Start of SOURCE INFORMATION
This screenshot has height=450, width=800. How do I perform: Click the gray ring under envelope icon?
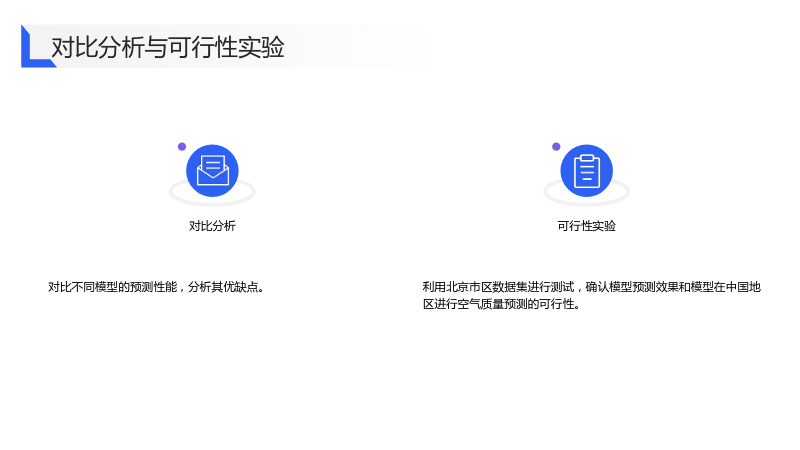[x=212, y=193]
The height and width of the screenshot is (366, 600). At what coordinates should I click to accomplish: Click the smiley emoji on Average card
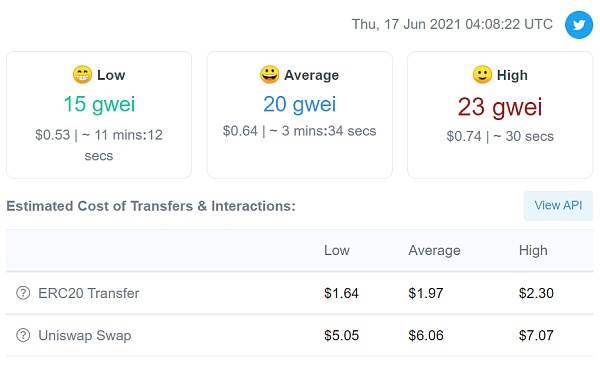(269, 74)
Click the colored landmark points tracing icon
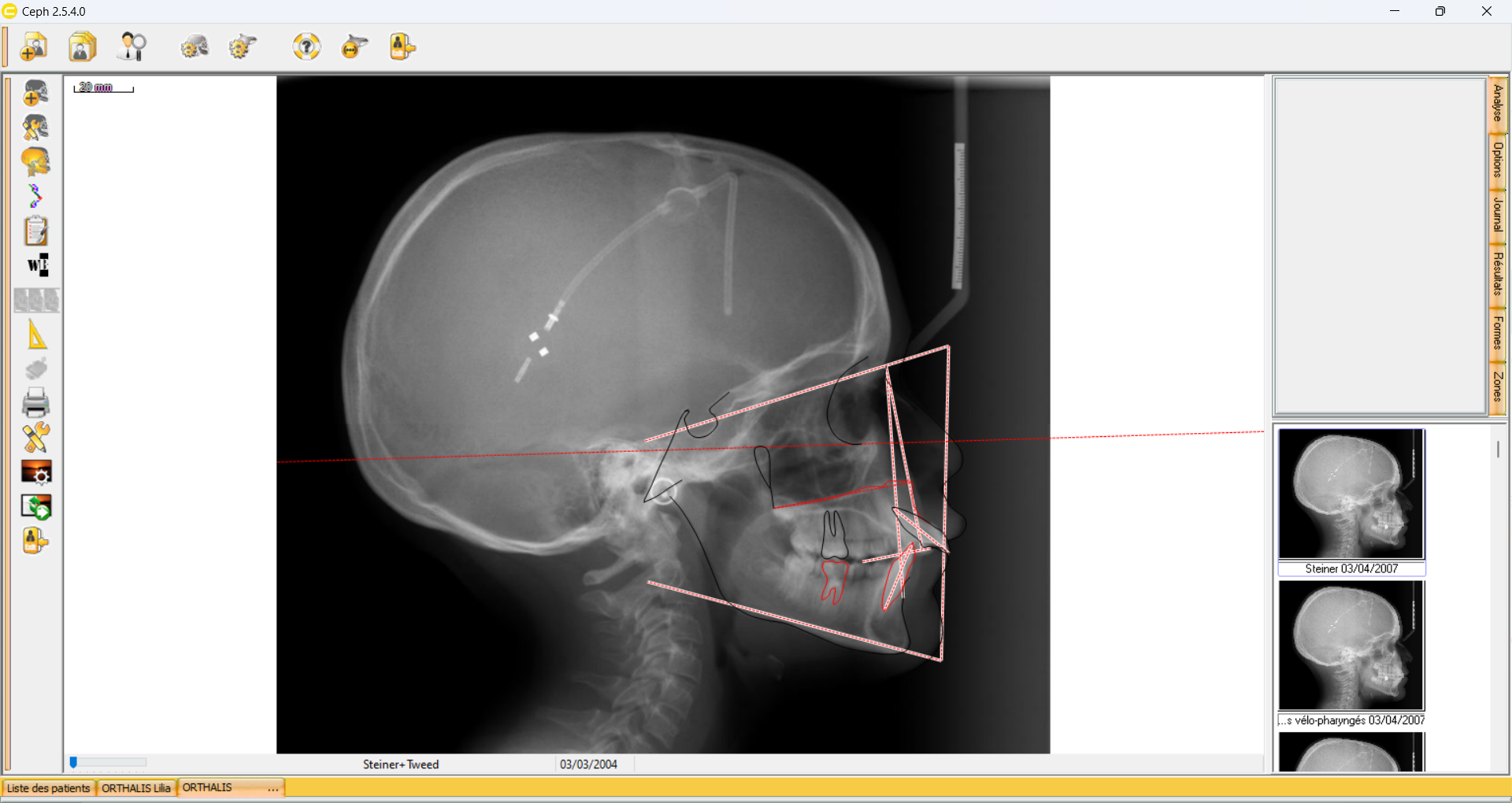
End of SOURCE INFORMATION
TASK DIRECTIONS:
Without the pictures, transcribe the listing exactly as it stands.

ANSWER BOX:
This screenshot has height=450, width=800. How do I perform: Click the gray ring under envelope icon?
[x=212, y=193]
The height and width of the screenshot is (366, 600). At what coordinates should I click to accomplish: Click the smiley emoji on Average card
(269, 74)
Click the colored landmark points tracing icon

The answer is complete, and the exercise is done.